While these aren’t exactly stuffed peppers, what I love about these sofrita bowls is that they’re essentially just a filling or a topper; they can be used to make bowls, salads, tacos, burritos or stuffed peppers.
This dish is a great option when you’re craving something warm and nourishing, and it can be as simple or complicated as the ingredients you have on hand. It’s incredibly easy to make too.
This version is loaded with brown rice cooked in vegetable broth, tofu, black beans, corn, cheese and a handful of smoky and hot spices.
I’ve used this sofrita mix in a variety of ways (stuffed in bell peppers, as a salad topper, and burrito bowls) and it hits the spot, every single time.

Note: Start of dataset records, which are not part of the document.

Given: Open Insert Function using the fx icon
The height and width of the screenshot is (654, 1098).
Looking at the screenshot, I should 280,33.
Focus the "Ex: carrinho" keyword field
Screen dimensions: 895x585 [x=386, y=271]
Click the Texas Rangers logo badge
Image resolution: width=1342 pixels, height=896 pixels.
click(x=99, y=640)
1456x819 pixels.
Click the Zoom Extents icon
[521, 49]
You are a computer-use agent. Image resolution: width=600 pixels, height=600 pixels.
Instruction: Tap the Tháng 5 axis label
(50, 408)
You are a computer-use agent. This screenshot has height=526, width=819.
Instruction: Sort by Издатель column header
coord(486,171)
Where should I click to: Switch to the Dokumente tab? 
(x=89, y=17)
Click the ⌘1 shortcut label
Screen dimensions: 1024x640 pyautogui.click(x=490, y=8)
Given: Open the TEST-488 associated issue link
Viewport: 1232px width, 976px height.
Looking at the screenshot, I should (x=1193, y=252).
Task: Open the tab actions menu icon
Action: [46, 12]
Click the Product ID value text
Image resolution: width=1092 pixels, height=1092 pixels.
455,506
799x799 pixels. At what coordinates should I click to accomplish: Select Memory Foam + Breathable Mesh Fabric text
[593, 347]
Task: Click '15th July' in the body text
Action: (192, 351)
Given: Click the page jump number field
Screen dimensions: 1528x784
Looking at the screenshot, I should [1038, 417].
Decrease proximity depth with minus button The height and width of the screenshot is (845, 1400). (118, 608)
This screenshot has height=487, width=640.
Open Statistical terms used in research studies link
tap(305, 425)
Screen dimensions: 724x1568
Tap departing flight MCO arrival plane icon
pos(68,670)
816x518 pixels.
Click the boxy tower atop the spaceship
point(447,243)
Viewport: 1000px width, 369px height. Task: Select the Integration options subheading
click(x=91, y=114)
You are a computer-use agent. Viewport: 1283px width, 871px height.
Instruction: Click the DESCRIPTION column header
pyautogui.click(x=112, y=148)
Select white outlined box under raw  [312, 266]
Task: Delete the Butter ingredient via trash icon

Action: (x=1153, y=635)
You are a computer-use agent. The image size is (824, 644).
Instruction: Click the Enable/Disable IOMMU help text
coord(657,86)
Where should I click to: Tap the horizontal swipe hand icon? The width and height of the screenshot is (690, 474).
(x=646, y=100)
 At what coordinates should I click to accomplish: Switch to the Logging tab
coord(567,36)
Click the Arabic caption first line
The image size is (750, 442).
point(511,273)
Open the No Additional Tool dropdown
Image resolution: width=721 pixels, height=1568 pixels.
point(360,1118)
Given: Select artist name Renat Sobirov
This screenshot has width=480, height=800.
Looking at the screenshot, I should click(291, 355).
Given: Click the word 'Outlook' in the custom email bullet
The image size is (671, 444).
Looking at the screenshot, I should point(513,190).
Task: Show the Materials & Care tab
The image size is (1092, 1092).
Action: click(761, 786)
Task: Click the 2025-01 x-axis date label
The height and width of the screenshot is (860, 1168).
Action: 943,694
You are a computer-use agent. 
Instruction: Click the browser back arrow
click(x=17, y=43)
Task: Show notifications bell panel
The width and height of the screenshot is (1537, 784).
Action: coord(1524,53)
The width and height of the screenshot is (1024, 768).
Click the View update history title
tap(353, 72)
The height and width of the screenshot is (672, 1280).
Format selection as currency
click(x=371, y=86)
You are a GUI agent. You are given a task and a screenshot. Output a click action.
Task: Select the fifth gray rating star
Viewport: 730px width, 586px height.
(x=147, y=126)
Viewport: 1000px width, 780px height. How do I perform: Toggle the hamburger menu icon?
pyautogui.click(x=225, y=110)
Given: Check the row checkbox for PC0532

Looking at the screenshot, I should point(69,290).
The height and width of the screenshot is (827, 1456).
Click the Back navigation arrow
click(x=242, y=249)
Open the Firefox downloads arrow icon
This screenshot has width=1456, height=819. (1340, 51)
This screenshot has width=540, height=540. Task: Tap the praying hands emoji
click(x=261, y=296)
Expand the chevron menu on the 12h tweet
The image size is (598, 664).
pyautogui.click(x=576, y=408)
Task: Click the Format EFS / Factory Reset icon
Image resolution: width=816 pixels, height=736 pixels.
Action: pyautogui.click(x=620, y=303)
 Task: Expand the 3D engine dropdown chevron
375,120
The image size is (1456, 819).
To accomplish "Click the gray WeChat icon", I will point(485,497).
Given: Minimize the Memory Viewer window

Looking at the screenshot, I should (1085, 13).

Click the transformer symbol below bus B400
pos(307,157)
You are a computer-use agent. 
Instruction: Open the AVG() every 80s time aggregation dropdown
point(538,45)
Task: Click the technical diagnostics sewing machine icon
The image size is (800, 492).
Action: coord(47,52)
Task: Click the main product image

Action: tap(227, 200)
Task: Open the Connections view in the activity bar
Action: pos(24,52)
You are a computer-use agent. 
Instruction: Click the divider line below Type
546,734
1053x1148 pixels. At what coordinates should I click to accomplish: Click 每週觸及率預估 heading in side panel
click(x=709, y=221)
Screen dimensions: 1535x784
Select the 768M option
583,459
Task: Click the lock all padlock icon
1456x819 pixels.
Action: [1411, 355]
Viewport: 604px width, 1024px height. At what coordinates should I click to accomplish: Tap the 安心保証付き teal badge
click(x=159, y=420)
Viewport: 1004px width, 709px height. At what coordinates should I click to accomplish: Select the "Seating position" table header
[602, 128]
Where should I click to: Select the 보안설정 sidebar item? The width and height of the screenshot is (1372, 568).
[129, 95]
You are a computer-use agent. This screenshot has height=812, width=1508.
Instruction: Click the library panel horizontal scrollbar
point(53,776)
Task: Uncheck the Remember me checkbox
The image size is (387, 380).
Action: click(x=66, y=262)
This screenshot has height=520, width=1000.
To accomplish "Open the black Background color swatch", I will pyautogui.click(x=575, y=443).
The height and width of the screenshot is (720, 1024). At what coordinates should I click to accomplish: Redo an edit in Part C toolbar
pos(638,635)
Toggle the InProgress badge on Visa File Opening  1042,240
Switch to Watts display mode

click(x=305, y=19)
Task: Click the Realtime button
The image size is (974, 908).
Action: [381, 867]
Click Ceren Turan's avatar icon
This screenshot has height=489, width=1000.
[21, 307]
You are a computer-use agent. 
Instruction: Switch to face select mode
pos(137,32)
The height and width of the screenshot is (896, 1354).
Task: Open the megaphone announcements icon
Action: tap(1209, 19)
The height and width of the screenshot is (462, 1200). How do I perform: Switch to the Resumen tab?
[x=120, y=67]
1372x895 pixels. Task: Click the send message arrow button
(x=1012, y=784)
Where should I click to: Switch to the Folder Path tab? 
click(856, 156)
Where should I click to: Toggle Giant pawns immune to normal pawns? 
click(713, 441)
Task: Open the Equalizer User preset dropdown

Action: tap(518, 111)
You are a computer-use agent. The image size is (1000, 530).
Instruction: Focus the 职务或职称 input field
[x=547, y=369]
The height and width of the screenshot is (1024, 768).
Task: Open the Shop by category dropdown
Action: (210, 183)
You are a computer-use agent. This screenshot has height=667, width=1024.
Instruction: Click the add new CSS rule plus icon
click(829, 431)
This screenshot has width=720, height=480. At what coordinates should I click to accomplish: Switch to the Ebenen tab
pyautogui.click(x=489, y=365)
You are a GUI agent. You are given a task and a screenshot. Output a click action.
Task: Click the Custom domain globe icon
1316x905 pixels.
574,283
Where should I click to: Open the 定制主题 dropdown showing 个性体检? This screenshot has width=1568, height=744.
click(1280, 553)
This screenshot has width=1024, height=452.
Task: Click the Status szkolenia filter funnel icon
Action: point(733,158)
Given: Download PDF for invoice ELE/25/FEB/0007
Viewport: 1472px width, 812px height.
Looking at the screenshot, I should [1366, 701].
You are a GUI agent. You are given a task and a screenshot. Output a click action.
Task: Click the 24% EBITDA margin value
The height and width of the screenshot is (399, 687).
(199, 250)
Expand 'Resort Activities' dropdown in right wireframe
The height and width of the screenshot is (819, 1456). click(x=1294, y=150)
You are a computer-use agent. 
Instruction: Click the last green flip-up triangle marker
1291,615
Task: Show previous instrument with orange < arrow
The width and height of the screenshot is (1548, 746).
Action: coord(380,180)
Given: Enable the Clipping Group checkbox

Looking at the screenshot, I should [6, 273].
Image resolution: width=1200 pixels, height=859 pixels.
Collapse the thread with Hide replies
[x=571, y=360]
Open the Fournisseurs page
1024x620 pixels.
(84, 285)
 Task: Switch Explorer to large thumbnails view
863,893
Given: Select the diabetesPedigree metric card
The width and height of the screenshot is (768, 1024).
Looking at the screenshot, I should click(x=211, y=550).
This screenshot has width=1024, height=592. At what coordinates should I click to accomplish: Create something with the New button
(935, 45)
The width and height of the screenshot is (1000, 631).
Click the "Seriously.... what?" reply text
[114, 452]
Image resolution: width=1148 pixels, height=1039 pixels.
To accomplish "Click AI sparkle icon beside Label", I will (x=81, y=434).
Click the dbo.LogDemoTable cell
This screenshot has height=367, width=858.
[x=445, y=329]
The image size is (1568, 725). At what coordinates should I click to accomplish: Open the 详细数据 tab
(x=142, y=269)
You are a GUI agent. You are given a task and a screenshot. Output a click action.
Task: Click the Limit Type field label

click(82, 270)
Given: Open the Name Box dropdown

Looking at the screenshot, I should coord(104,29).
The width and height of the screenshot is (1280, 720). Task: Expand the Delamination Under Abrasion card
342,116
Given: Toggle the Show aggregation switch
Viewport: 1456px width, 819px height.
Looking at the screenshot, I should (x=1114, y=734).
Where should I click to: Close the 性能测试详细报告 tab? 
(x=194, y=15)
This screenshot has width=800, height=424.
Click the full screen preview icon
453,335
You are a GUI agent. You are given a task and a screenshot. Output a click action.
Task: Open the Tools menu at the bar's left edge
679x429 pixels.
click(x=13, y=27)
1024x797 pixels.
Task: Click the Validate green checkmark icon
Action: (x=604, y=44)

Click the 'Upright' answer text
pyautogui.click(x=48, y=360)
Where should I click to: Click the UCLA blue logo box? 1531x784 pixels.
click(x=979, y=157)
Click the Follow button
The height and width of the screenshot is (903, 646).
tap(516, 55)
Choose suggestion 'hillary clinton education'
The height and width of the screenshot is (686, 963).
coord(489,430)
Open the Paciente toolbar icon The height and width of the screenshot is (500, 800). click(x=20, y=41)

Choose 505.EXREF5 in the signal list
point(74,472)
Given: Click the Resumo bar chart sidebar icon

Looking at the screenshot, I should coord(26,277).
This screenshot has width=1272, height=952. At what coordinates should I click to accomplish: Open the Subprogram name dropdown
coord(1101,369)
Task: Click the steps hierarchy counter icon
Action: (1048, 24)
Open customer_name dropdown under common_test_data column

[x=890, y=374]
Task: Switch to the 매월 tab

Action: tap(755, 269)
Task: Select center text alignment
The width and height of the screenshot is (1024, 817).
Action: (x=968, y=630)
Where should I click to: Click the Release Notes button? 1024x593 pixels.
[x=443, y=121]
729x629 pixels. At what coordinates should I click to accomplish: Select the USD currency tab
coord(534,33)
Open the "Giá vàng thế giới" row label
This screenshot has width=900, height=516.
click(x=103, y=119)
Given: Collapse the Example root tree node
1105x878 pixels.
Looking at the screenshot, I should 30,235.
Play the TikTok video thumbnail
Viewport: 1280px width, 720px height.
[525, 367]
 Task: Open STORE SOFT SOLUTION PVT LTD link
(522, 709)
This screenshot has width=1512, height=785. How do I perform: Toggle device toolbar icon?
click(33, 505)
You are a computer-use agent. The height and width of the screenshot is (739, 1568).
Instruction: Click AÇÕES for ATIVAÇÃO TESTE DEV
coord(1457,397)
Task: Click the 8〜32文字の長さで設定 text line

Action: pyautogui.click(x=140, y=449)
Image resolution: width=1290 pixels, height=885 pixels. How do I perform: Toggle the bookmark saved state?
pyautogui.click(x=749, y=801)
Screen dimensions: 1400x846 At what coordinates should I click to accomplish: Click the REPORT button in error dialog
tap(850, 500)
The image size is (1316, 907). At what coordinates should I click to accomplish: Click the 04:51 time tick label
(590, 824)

If you’re looking for an even higher protein option, feel free to swap the brown rice for quinoa (just be sure to adjust the cooking time). You may also opt for a grain free option and omit the rice, for something that feels a bit lighter (which I will probably do myself, once I’m done with my pregnancy and am a few months postpartum).
As always, don’t forget to share your favorite ways to enjoy this recipe in the comments section below - I’d love to hear from you!
Spicy Tofu and Black Bean Sofritas
Prep Time: 15 minutes | Cook Time: 45 minutes | Yields: 2-4 servings
1 cup short grain brown rice
1 cup water
1 cup vegetable broth
1 package firm tofu, pressed and crumbled
2 cloves of garlic, chopped
1/2 white onion, chopped
1 bell pepper, chopped
1/2 cup frozen sweet corn
1 can black beans
1 tsp smoked paprika
1 tsp chili pepper
1/2 tsp cumin
1/2 tsp red chili pepper flakes
1 tsp pink salt
2 tsp curry powder
3 tsp turmeric powder
3 tsp pink himalayan salt
1/3 cup mild or medium salsa
1 lime, juiced
1/2 cup vegan cheese
2 green onions, chopped
Combine water, vegetable broth and short grain brown rice in a sauce pain, place on high heat and bring to a boil. Once boiling, reduce to simmer and cover for 35-45 minutes. Set aside.
Drain tofu. Remove as much excess liquid as possible by pressing between paper towels (do this several times to ensure that it’s as dry as possible) or using a tofu press. Crumble tofu using a fork or your hands, and set aside in a medium sized bowl.
In a small bowl, combine all spices. Use half the amount to pour into the bowl of tofu and mix well
Place a large pan on a low-medium heat, add garlic and white onion. Sauté until they begin to sweat (3-5 minutes).
Add bell peppers, sweet corn and remaining spice mix to the large sauce pan and mix well. Once vegetables begin to soften (about 5-7 minutes), add tofu crumble and black beans and mix well. Cook for an additional 5-7 minutes, and stir often.
Add cooked rice, salsa and lime juice to the sauce pan and mix well. Once ingredients are well mixed and salsa is warmed (about 3 minutes) add half of the the vegan cheese to the sauce pan (about 1/4 cup, saving the rest for garnish) and mix well.
Remove sauce pan from the stove, and serve in a bowl on it’s own or on a bed of lettuce or rice. Top with vegan cheese and green onions.
Note: this recipe can be stored in the fridge, in an air tight container, for up to 4-5 days and reheated in the stove at 350 degrees for 5-10 minutes.